В самом начале XVI столетия один эпизод в истории Русской церкви мог бы изменить ход политического и общественного развития России. Речь идет о конфликте между стяжателями (иосифлянами), последователями Иосифа Волоцкого, и нестяжателями, чьим духовным вождем был Нил Сорский[38]. Нил пытался убедить Ивана III и церковный Собор изменить статус монастырей, которые владели обширными землями вместе с деревнями и крестьянами. Он призывал монахов отказаться от земных богатств, в том числе от драгоценной церковной утвари, и вести аскетическую жизнь, обеспечивая себе пропитание трудом рук своих. Духовное развитие для нестяжателей заключалось в молитвах и изучении Священных Писаний. Однако к церковной литературе нестяжатели относились критически, считая, что она изобилует ошибками, и к тому же в тексты часто вносятся поправки из политических соображений. Иосиф, настоятель Волоцкого Успенского монастыря близ Москвы, был против такого «радикального»[39] подхода: творческий подход к текстам вел к формированию независимого мнения, а «мнение второе (грехо)падение». Но главным возражением Иосифа против аскетического образа жизни было утверждение, что монастырская зажиточность необходима для подготовки высших иерархов церкви, а также для помощи бедным и больным.
Ивана III раздирали противоречия. Сначала он склонялся в пользу нестяжателей: идея перевода монастырских сокровищ была соблазнительна. Однако Нил и его сторонники настаивали на полной независимости своих мнений и учений, к тому же они критиковали власть за царившие на Руси беззаконие и несправедливость. В конце концов нестяжатели проиграли: церковный Собор 1503 года поддержал иосифлян. Монастыри сохранили и преумножили свои владения, в то время как бескорыстная духовность и аскетизм, предлагаемые нестяжателями, не смогли пустить корни в русской действительности. Если бы исход конфликта был другим, кто знает, может, в России была бы своя собственная Реформация, но в контексте русской культуры того времени трудно представить себе такую ситуацию. Нестяжатели были диссидентами, которые в России всегда проигрывали. С сохранением статус-кво союз автократического правления и могущественной Церкви означал двойное бремя, ложившееся на русских людей. К концу XV века Церковь уже не имела значительного политического влияния в государственных делах; ее влияние направлялось не наверх, к монарху, а вниз, на народ, и заключалось оно в безоговорочном поддержании власти и в формировании национальной культуры.
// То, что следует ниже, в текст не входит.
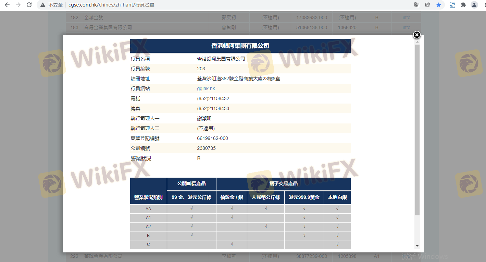486x262 pixels.
Task: Open the translate page icon
Action: (x=417, y=5)
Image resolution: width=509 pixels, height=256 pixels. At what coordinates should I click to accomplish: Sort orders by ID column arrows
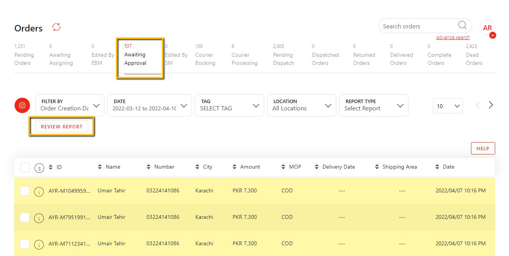[x=51, y=167]
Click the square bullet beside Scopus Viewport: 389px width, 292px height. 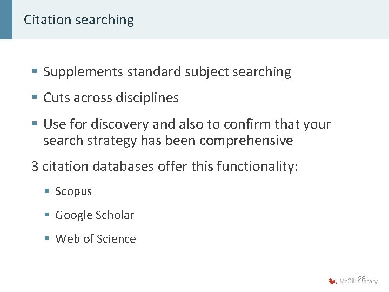pos(48,191)
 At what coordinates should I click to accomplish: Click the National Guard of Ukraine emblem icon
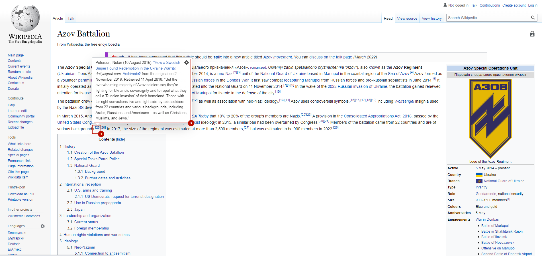[x=479, y=181]
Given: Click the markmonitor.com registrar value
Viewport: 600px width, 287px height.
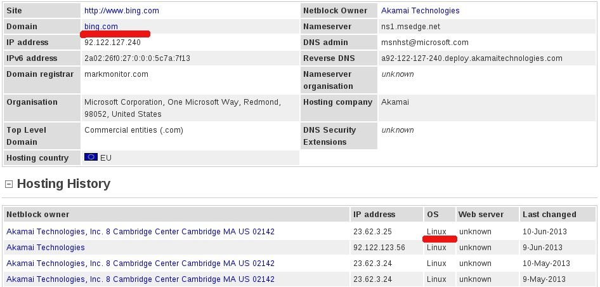Looking at the screenshot, I should (x=116, y=74).
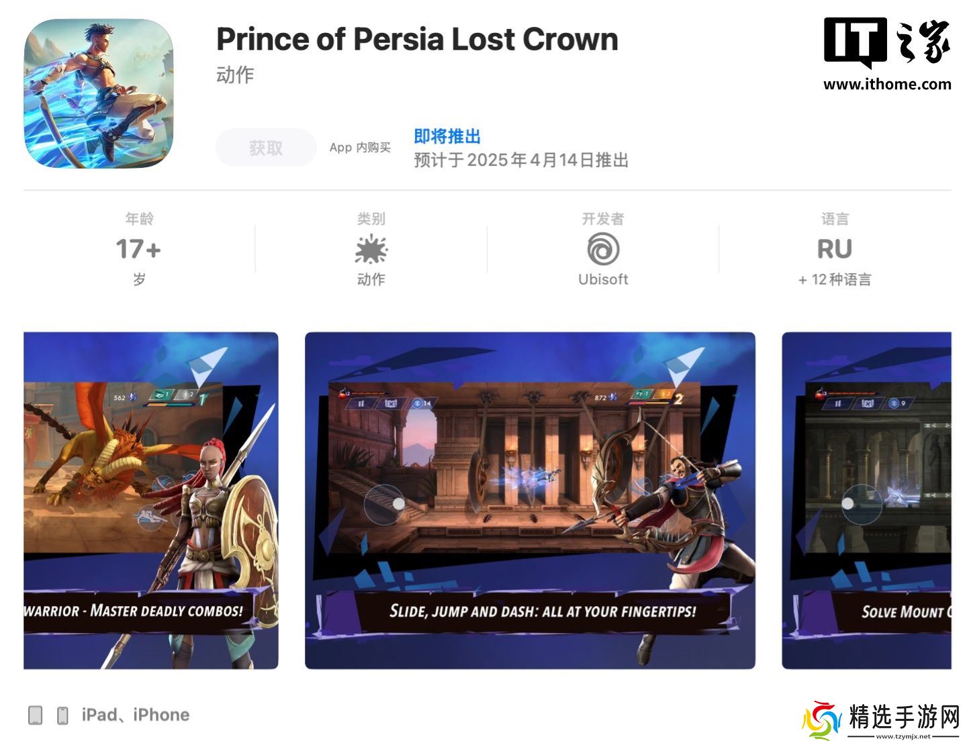Image resolution: width=967 pixels, height=745 pixels.
Task: Click the IT之家 logo
Action: tap(887, 43)
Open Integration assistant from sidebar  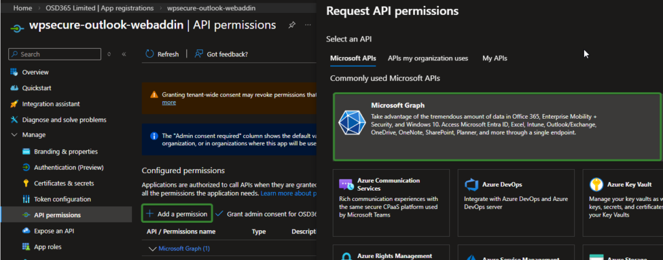(x=51, y=104)
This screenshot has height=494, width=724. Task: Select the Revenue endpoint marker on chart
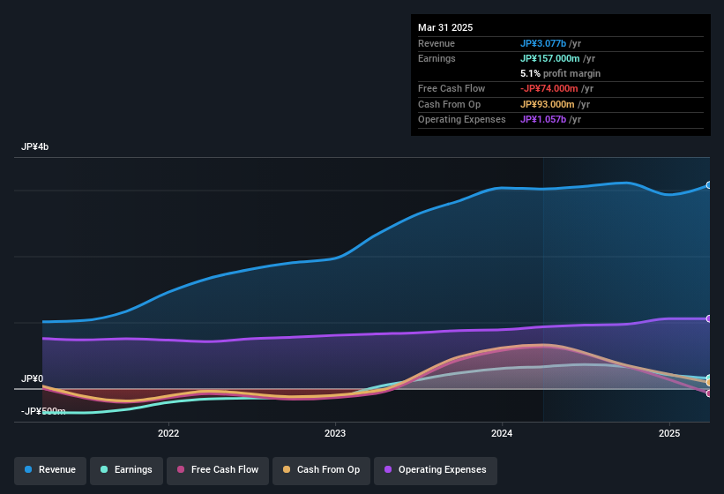tap(709, 185)
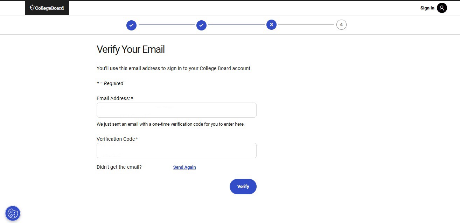Open the cookie settings icon

tap(13, 213)
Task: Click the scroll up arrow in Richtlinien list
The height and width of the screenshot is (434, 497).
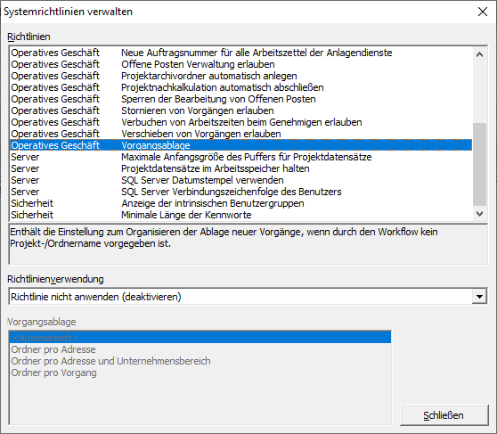Action: (x=479, y=54)
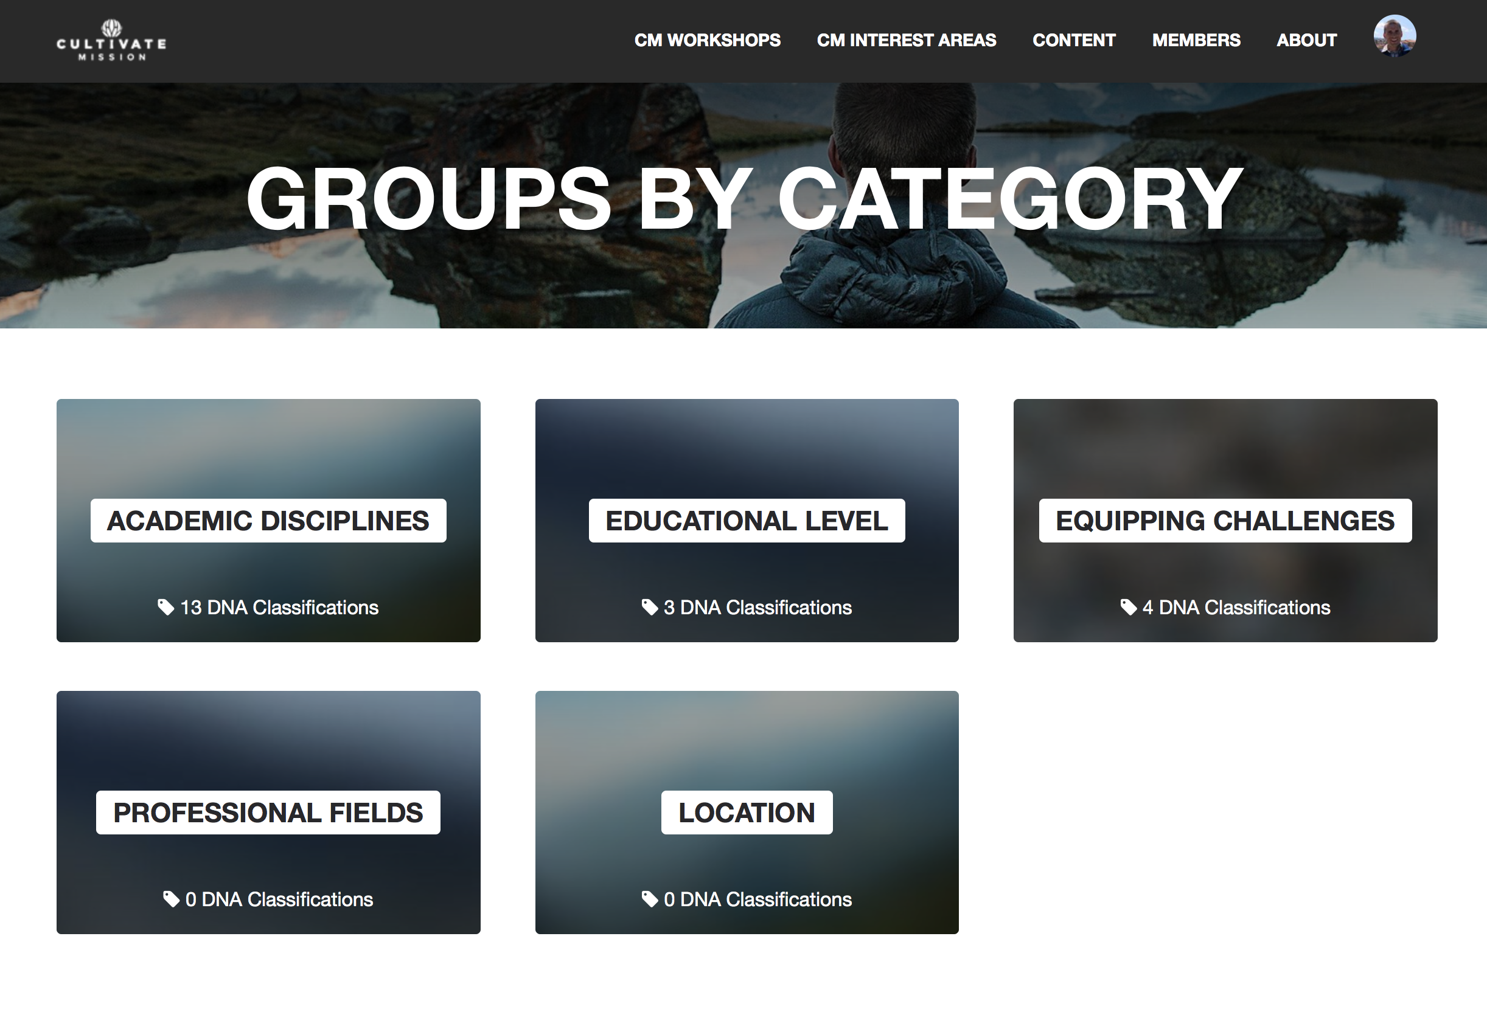Click 13 DNA Classifications text
Viewport: 1487px width, 1012px height.
(279, 607)
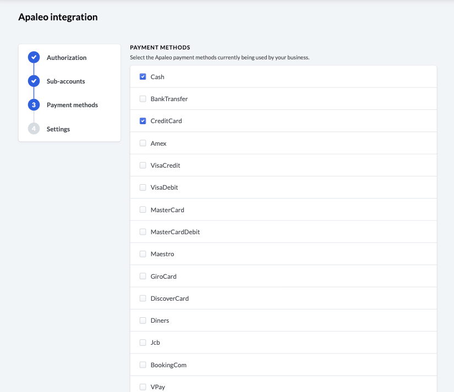This screenshot has width=454, height=392.
Task: Enable the BookingCom checkbox
Action: [143, 365]
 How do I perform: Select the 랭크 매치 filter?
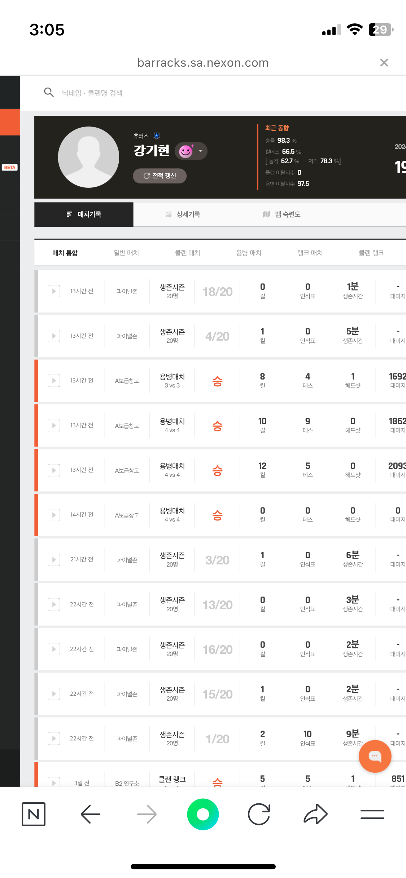pyautogui.click(x=310, y=253)
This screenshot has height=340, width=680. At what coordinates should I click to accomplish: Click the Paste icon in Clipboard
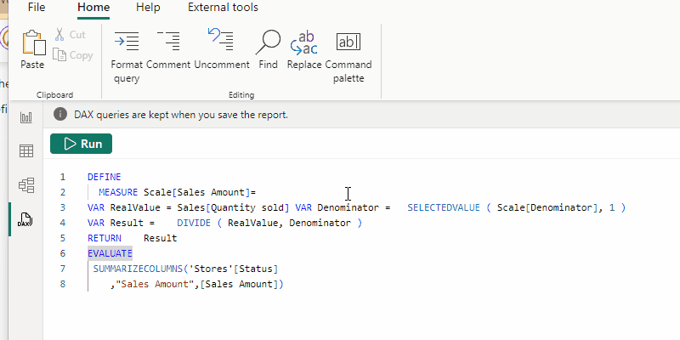[x=32, y=43]
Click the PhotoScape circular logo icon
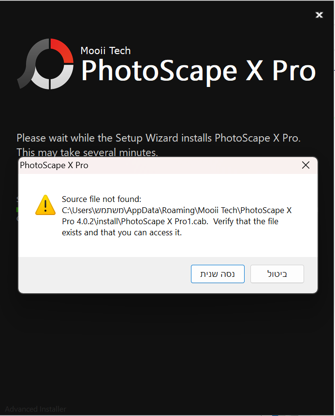The height and width of the screenshot is (416, 335). coord(45,64)
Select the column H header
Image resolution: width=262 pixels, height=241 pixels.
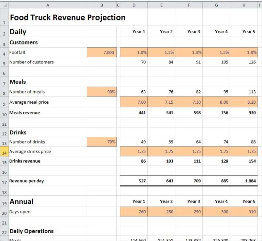click(244, 5)
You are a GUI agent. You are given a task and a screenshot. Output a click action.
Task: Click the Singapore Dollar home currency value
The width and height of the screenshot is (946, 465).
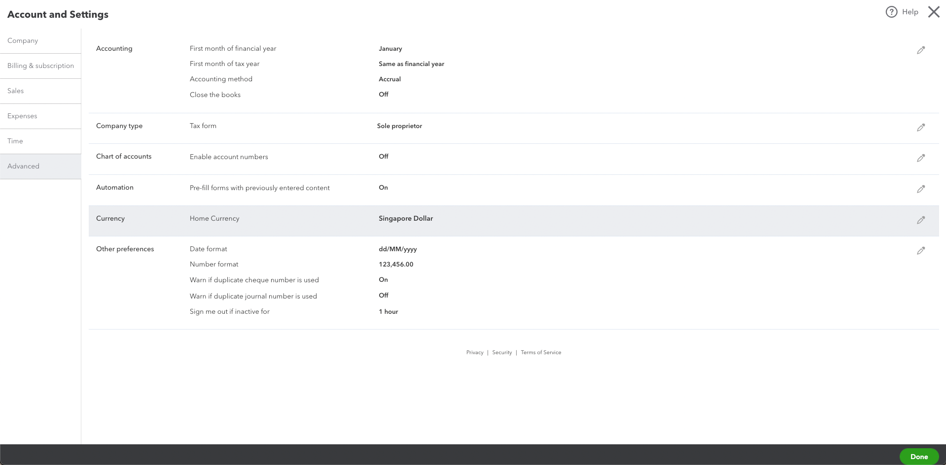[406, 219]
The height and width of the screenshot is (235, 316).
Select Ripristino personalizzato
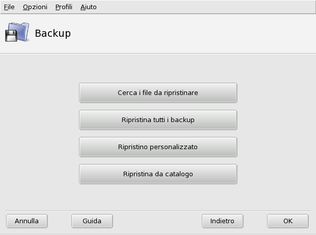click(158, 147)
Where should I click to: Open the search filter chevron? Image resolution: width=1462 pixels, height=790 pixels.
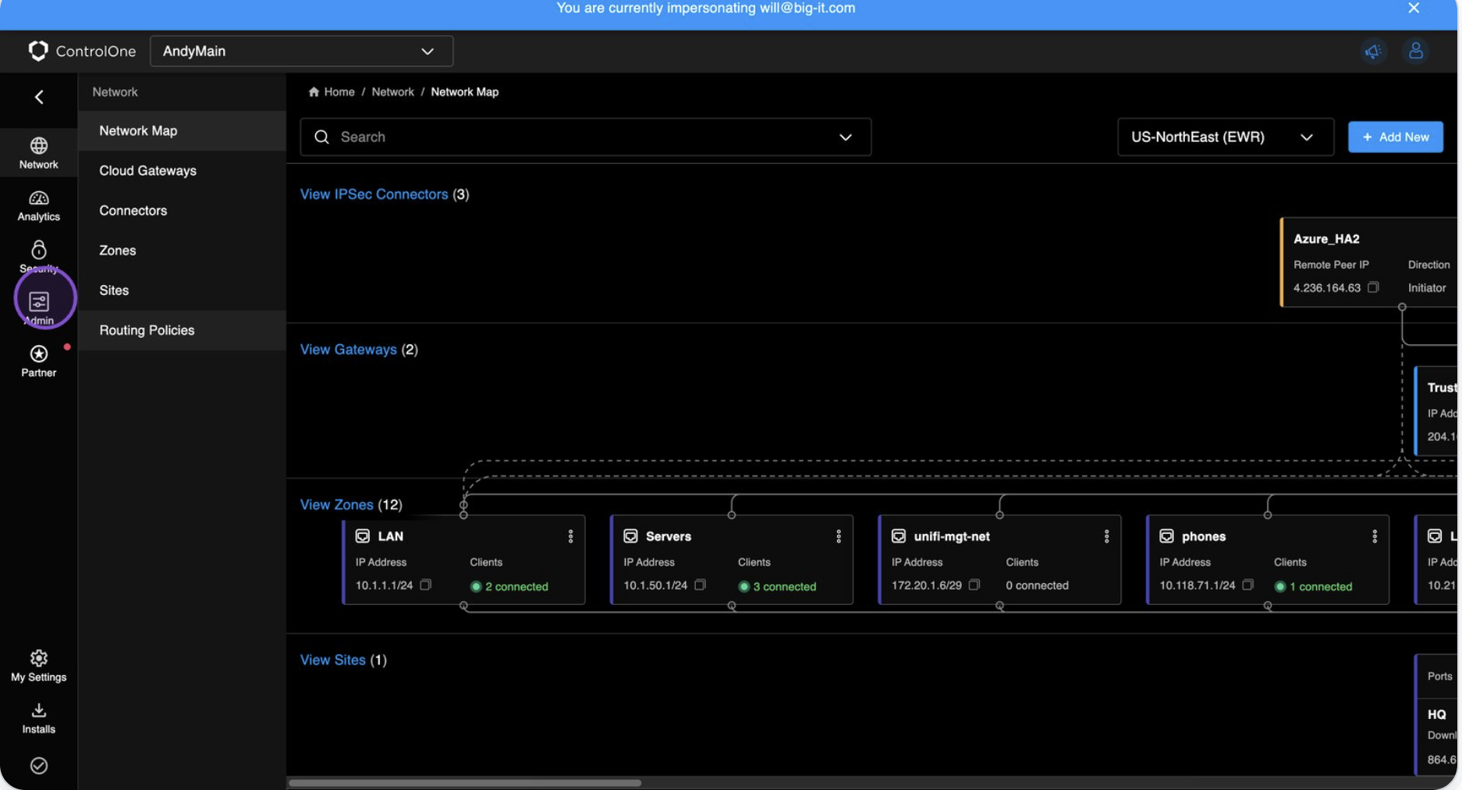[x=845, y=137]
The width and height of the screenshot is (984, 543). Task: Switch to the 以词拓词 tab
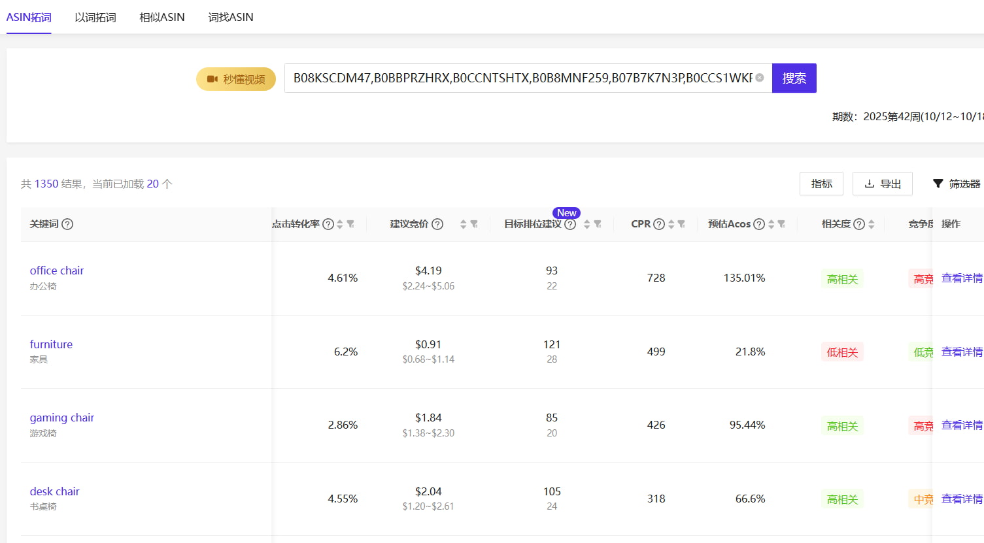tap(95, 17)
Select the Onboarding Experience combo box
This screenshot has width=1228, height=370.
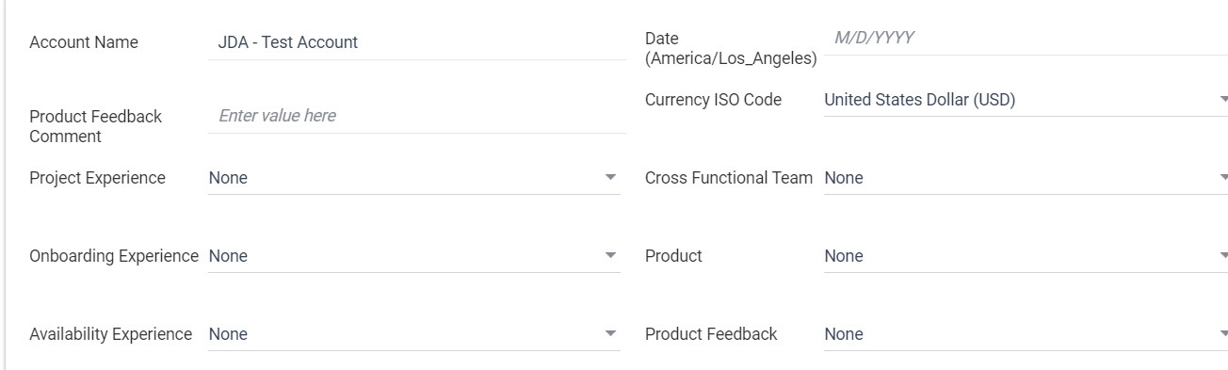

В 1547 году внук Ивана III Иван IV (Грозный) был коронован как первый русский царь[40] в семнадцатилетнем возрасте. За годы его тридцатисемилетнего правления политическое влияние боярской думы и Церкви окончательно сошло на нет. В атмосфере ужасающих зверств, которыми прославился царь-садист и его «гвардия» опричники, никто не осмеливался выразить даже минимального несогласия; одного лишь подозрения на нелояльность было достаточно, чтобы подвергнуть жертву и членов его семьи жесточайшим пыткам, издевательствам и смерти. Нашелся лишь один человек, который дерзнул открыто и принародно высказывать царю упреки в жестокости и злодеяниях по отношению к его подданным: настоятель Соловецкого монастыря Филипп (в миру Федор Колычев) был вызван в Москву и стал по настоянию Ивана Грозного Московским митрополитом. Однако после двух лет служения в этом качестве и нескольких публичных столкновений с царем он был низложен церковным Собором «позорнейшим из всех, какие только были на протяжении всей русской церковной истории»[41] и сослан в монастырь. Годом позже его там собственноручно задушил главный опричник царя Малюта Скуратов[42].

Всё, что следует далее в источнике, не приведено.